Following a report by Ernst and Young on the growth forecast which shows Scotland positioned wrongly in terms of industries, is urging Aberdeenshire Council to ‘re-engineer’ and work towards more growth industries that are sustainable.
“Whisky has been a growth success for Scotland but it is becoming dominant in the Scottish export sector not solely because of its international success but also because of the lack of success in other sectors.” said Paul. ” It means we should be developing more manufacturing exports in food and sustainably harvest materials around Scotland. The North East in particular is well placed to be a leader in this.”
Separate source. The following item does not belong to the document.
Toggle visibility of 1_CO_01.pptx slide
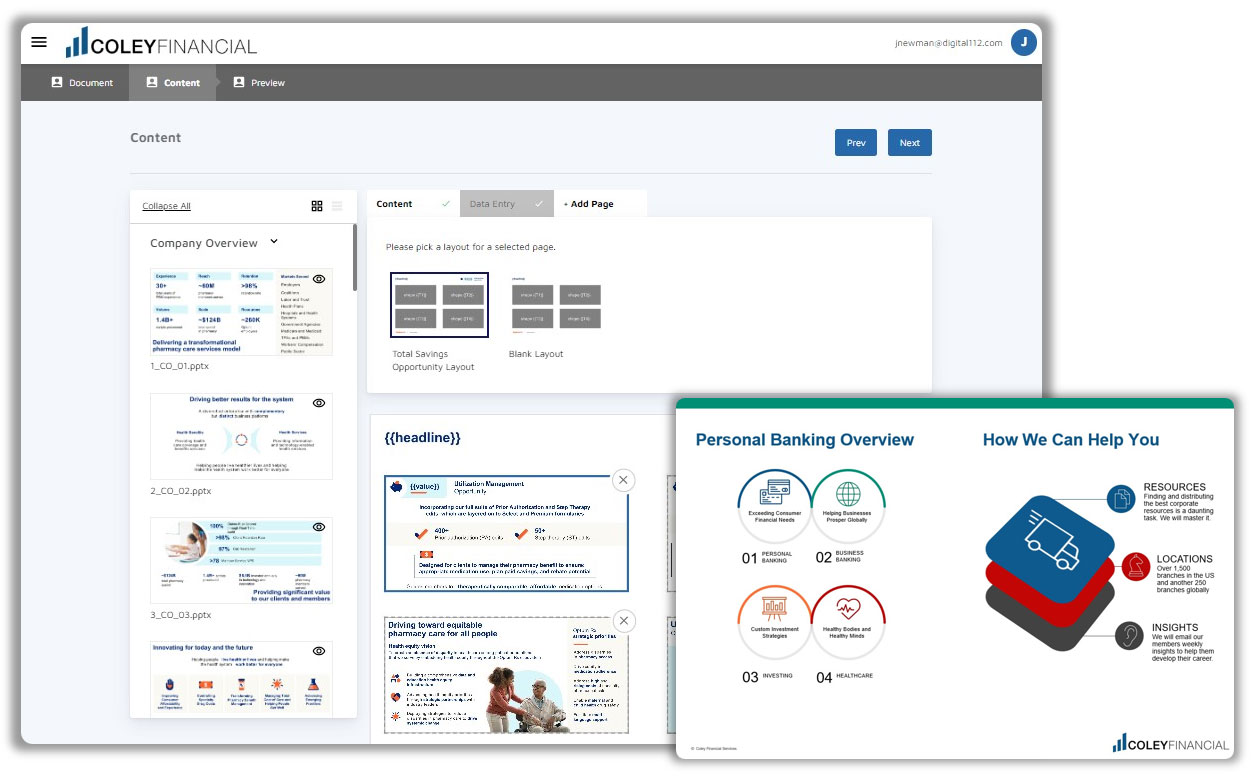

The growth sectors fro the UK are Transport, Retail and the professional service sector. Councillor Johnston said the that was to be expected in the English South as part of the urban Euro belt.
“Scotland however, is too heavy in mining, quarry, construction and tourism which have been slow to respond to change and are less sustainable in the long run. “
“The North East in particular should place much more emphasis on innovation and the knowledge economy, green energy and the use of our sustainable natural resources particular food and drink – and not just whisky. These have more chance of a long term economic bedrock for us. More suited to our geography and our talents as a community.”
Councillor Johnston said that a revival in fishing as stocks begin to recover means opportunities for fish processing, if the right commercial climate were fostered. He called for more support for the fish processing sector to underpin the sustainable practices of the north east’s fishing fleet.
“Again, I mention brewing as a success story here and there are other food and drink companies, that with support for innovation can be real international winners. It requires to bring about a step change and develop our food culture.” said Councillor Johnston.